A lot of those wells look like this:

(Source: Cenovus Energy)

Compared to the rather larger wellheads at the Jonah site, that's a pretty unobtrusive piece of equipment.  But a lot more of the wellheads at Suffield are invisible, because they're underground, with the wellheads covered by reinforced iron grates - and all of the collection pipelines are buried too, running to pumping stations along the perimeter of the base. 

Why?  Because this is what normally goes on at Suffield:

The British Army Training Unit Suffield (BATUS) routinely conducts annual live-fire training for thousands of British military personnel.  This means artillery fire, missiles, small arms, tanks and tank short, all sorts of things that are very, very bad for exposed oil and natural gas infrastructure.  So all of the infrastructure in the military training area has been buried.

The result?  A base that at 2690 square kilometers is bigger than Luxembourg, but that looks like natural scrub prairie (and I mean that - I've been to Suffield and I've seen "The Tree"), not a massive oil and gas exploitation field.  Yes, there are some derricks visible; and yes, the compressor stations along the base's boundaries are visible (it's hard to bury a compressor station, after all).  But the landscape itself is largely undisturbed (except of course by Challenger main battle tanks and what-not).  And it's teeming with wildlife - including rattlesnakes, elk, antelope, and the extremely funky burrowing owls.

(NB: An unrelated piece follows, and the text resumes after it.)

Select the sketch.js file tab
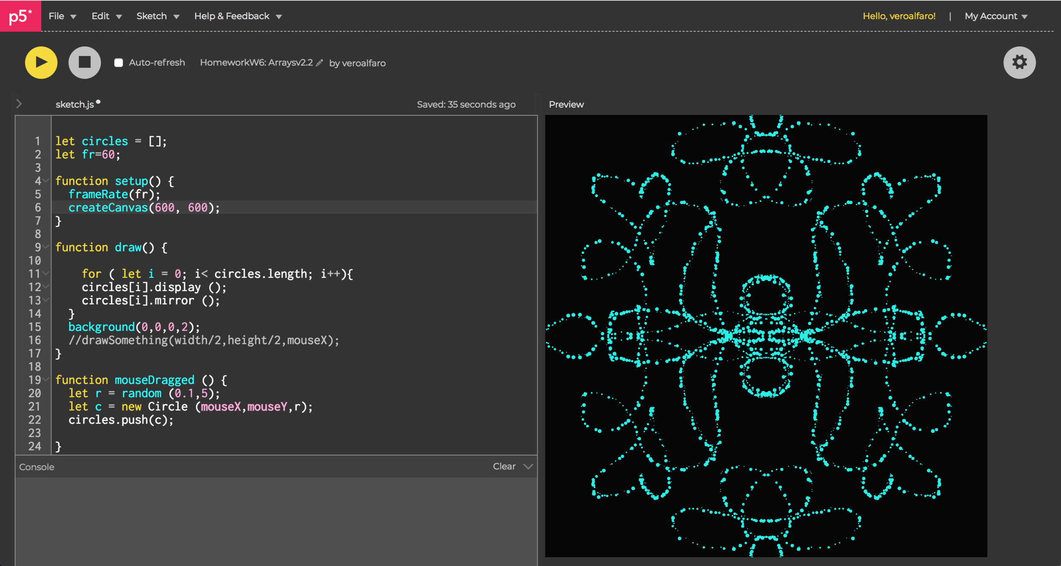(75, 104)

"You there, with the're next."

You have to wonder how well they'd do if their habitat was surrounded by spinning 80-metre turbine blades.  According to Save the Eagles, Spanish wind farms kill 6 to 18 million birds a year.  You don't hear about that from the CBC - they only care when one-thousandth as many ducks end up in the tailings ponds at Syncrude.

I suppose if you're a bird, the best thing that can be said about wind turbines is that at least they spend most of their time not spinning.  Of course, sometimes they do spin, as a buzzard vulture found out to its sorrow.

But hey, at least they're safe, and they never catch fire or anything.

And at least the turbines are worth it, right?  Or are they?

There is 1511 MW of installed wind power capacity in Ontario.  As I sit here right now, at 0633 hrs Sunday morning, all of that capacity put together is producing a grand total of 107 MW.  That's a capacity factor of 7%.  I'm sure glad we're paying $8B to get us some more of THAT.

Meanwhile, Ontario's total nuclear power generating capacity of 11,446 MW had 10,418 MW on line (91% online) and was producing 10,367 MW, or 90.5% of nameplate capacity.

But what we really need is more wind turbines!